Mark Adamo's "Little Women," an adaptation of the eternally adaptable Louisa May Alcott classic, opened at Glimmerglass Opera, in Cooperstown, New York, over the July 4th weekend. In many respects, it fulfills a stereotype of American opera which has become all too familiar: here is yet another unadventurous musicalization of a famous novel, movie, or play, obeying to the letter what might be called the Aunt Jemima instant-opera recipe, according to which three dollops of tonality and two pinches of dissonance are folded into a bowl of finely ground literature. Adamo's "Little Women" might have been written almost anytime in the previous century, and it aches with nostalgia for an ideal nineteenth century that never was. But, on its own terms, it is a beautifully crafted work, and, as a first opera, it shows remarkable confidence. Adamo is a spirited, fast-witted composer, and if he can stop himself from writing more Merchant and Ivory sing-alongs he ought to have a major career.

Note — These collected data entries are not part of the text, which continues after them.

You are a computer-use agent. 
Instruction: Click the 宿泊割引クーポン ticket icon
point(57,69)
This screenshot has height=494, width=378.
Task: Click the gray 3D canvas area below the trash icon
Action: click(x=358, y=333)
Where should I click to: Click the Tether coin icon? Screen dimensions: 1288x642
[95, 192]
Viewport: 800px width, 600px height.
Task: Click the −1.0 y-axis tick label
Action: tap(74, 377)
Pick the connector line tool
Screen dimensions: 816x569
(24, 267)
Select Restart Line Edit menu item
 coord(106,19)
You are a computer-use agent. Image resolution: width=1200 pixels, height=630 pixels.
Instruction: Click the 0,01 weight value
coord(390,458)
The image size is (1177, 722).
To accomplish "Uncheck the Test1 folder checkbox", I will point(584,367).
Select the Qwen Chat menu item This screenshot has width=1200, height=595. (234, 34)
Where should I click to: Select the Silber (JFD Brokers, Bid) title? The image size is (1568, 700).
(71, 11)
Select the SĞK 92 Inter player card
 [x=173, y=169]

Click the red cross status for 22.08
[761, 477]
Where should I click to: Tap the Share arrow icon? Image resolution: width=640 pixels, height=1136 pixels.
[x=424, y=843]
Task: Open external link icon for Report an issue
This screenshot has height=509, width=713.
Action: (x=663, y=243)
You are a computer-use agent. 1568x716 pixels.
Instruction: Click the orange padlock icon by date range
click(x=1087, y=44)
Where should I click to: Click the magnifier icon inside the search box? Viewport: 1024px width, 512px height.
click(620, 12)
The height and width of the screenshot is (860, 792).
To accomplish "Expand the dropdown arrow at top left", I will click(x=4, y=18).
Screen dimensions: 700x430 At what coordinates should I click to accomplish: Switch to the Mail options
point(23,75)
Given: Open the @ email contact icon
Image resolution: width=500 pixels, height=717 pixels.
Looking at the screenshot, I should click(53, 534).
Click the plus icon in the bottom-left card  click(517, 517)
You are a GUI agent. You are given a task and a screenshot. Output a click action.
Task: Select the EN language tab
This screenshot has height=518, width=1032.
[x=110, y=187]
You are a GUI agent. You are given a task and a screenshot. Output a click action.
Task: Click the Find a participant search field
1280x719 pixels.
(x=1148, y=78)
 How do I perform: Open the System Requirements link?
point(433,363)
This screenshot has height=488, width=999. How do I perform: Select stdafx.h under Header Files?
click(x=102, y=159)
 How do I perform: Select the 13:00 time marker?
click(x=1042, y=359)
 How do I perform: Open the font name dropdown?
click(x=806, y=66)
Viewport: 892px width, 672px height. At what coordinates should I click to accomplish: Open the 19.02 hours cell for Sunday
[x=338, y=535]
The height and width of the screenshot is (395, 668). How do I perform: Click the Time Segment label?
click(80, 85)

Adamo's "Little Women" is not exactly new, and that is what is newsworthy: it has shown staying power. Since its world premiere, at the Houston Grand Opera, in 1998, it has received more than a dozen stagings throughout the country, including productions by Opera Omaha and Opera in the Ozarks. It has even turned up on PBS, which tends to like its tenors in threes. Decades have passed since an American work has been allowed to reach out to audiences in this way. I say "allowed" because there are other pieces that have never been given a chance. John Adams's "Nixon in China" and "The Death of Klinghoffer," which have gripped audiences elsewhere in the world, vanished from American stages shortly after their premieres. (Incidentally, Adams, who said two years ago that he was ready to give up on opera altogether, has decided to return to the fray, with a work about the atom bomb and the Cold War. Godspeed.)

Why "Little Women"? Autobiographical young-adult narratives are historically not the kind that have set fire to the opera stage. "Don Giovanni," "Rigoletto," "Tristan and Isolde," "Peter Grimes": these are vibrant, violent stories, seething with lunacy and lust. It is curious, given the proven taste of the operagoing public, that American composers so often gravitate in the opposite direction, toward literary classics in which atmosphere dominates over action. Even "A Streetcar Named Desire"--set to music by Andre Previn a few years ago--pales in sheer incident next to red-meat bel canto; Verdi would have found the play insufferably slow. We are drawn to the idea of putting "Streetcar," "The Great Gatsby," or "Little Women" in an opera house because we think we want to experience a favorite text suffused with music--but that is not what opera is. Opera is anti-poetical, anti-novelistic, anti-intellectual. The greatest librettos are those that make us laugh out loud when we see them written down.

Nonetheless, Adamo, who served as his own librettist on "Little Women," does a brilliant job of molding Alcott's tale into operatic form. He treats "Little Women" as a story of adult addiction to nostalgia and regret; the heroine, Jo, can't surrender either the fact of her childhood or its idyllic aura. "The conflict of 'Little Women,' " Adamo writes in a program note, "is Jo versus the passage of time." Whether or not that's true, the composer is certain of himself, and therefore leagues ahead of better-known rivals who have tackled famous subjects without quite knowing what to do with them. Adamo does not seem like a musical tourist in a literary place; he lives here. He zips from one scene to another with cinematic speed but is not afraid to linger over baldly melodramatic touches, such as the telegram that announces the terminal illness of Jo's sister ...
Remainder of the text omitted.